__Task goal__.
Which usernames head the posts in the turtle forum thread below? List each one once.

__Source passage__.
════════════════════
# Oooops we got a turtle :D



## Claudia (Apr 21, 2010)

Well as most of u know I will b moving as soon as i find something good etc I should b trying to downsize to make the move easier....yeah right.
Bao had this turtle in a container that was double his size and didnt have room at all, April was selling a tank maybe 10g-15g so i thought i would buy it to give it to Bao and I also got free turtle food from April.
After picking up the stuff from April and doing some errands i stoped by Bao's place and while we were chatting my 1 of my boys was petting the turtle so i told Bao hey i got the tank in the car for u, he said to me that he didnt have space for another tank to put the turtle in and that i should take the turtle with me,of course the kids were like yes yes mom yes lets take it (Thanks Bao  lol) 
We had the turtle in the tank i got for him, i picked up on wednesday those floating island for the basking thing from Bao (cause he remember he got one) so today i am fixing the tank adding a heater and when i wanted to put the floating island it was almost the size of the tank  so i thought well i will run to Mr. Pets which is 2 blocks away from my house and get a small one.
I was looking around doing other things and thinking about it well turtle got his floating island and a new tank too with friend in it, my 72g bowfront. He is sooo happy lol so here are some pics, i hope u enjoy them  I only have to add his light and we r all set


----------



## 77_Bus_Girl (Dec 30, 2012)

What a lucky little turtle!


----------



## Claudia (Apr 21, 2010)

77_Bus_Girl said:


> What a lucky little turtle!


He seems really happy, i just hope i dont start loosing fish lol


----------



## effox (Apr 21, 2010)

That's awesome Claudia! Thanks for helping a good person out!

Cheers,
Chris


----------



## Claudia (Apr 21, 2010)

effox said:


> That's awesome Claudia! Thanks for helping a good person out!
════════════════════
__Dataset records__.
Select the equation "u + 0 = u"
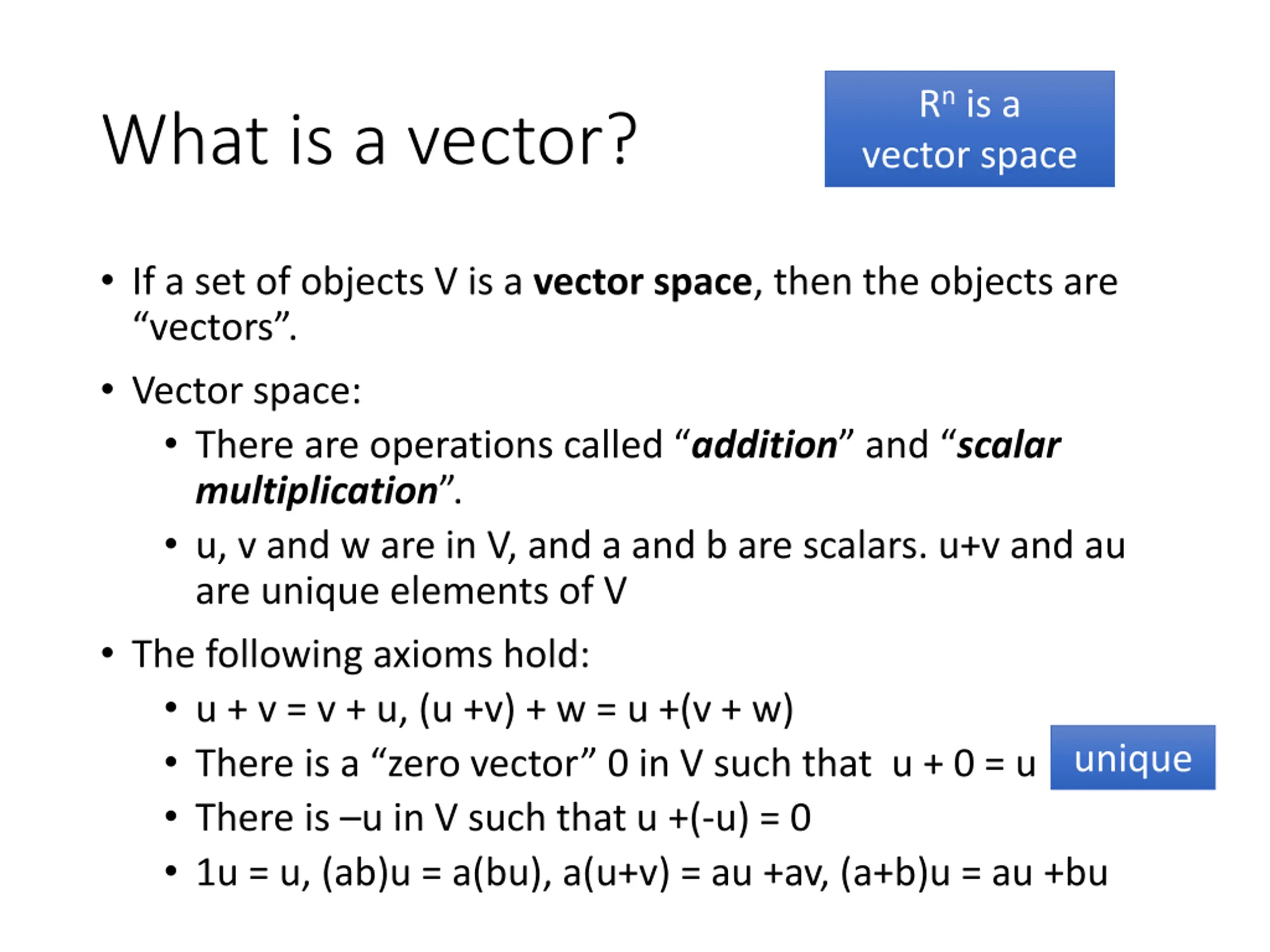Image resolution: width=1270 pixels, height=952 pixels. coord(964,764)
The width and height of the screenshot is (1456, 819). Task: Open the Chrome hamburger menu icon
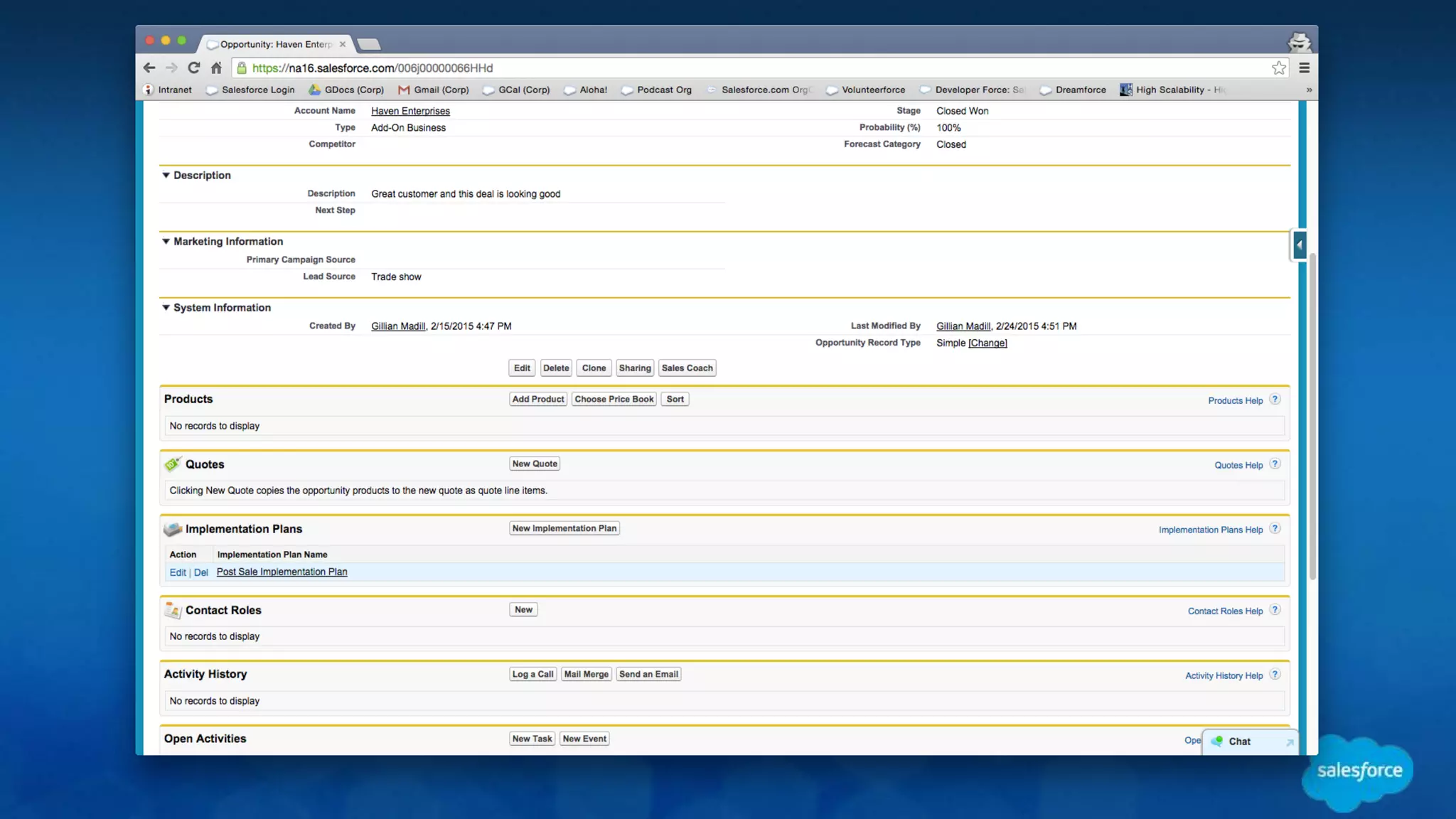point(1304,68)
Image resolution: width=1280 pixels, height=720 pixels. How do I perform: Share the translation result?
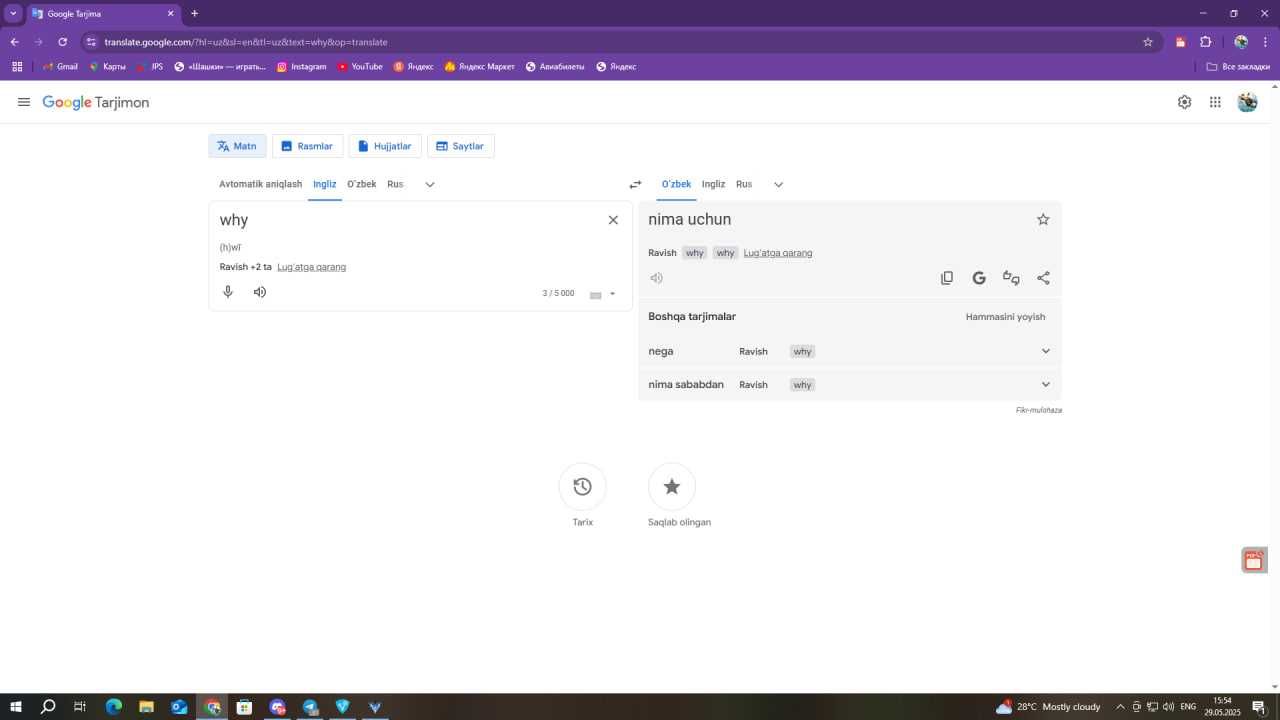pos(1043,278)
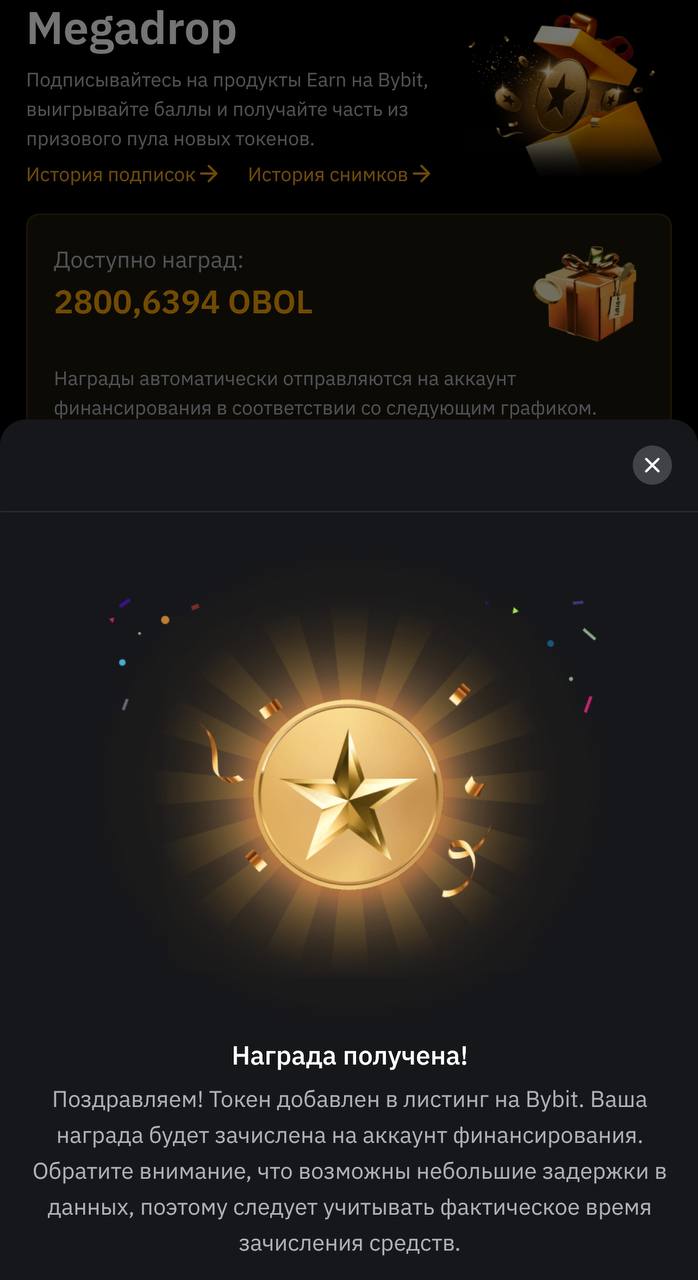Tap the Доступно наград label

tap(149, 261)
════════════════════
__Task result__.
Claudia, 77_Bus_Girl, effox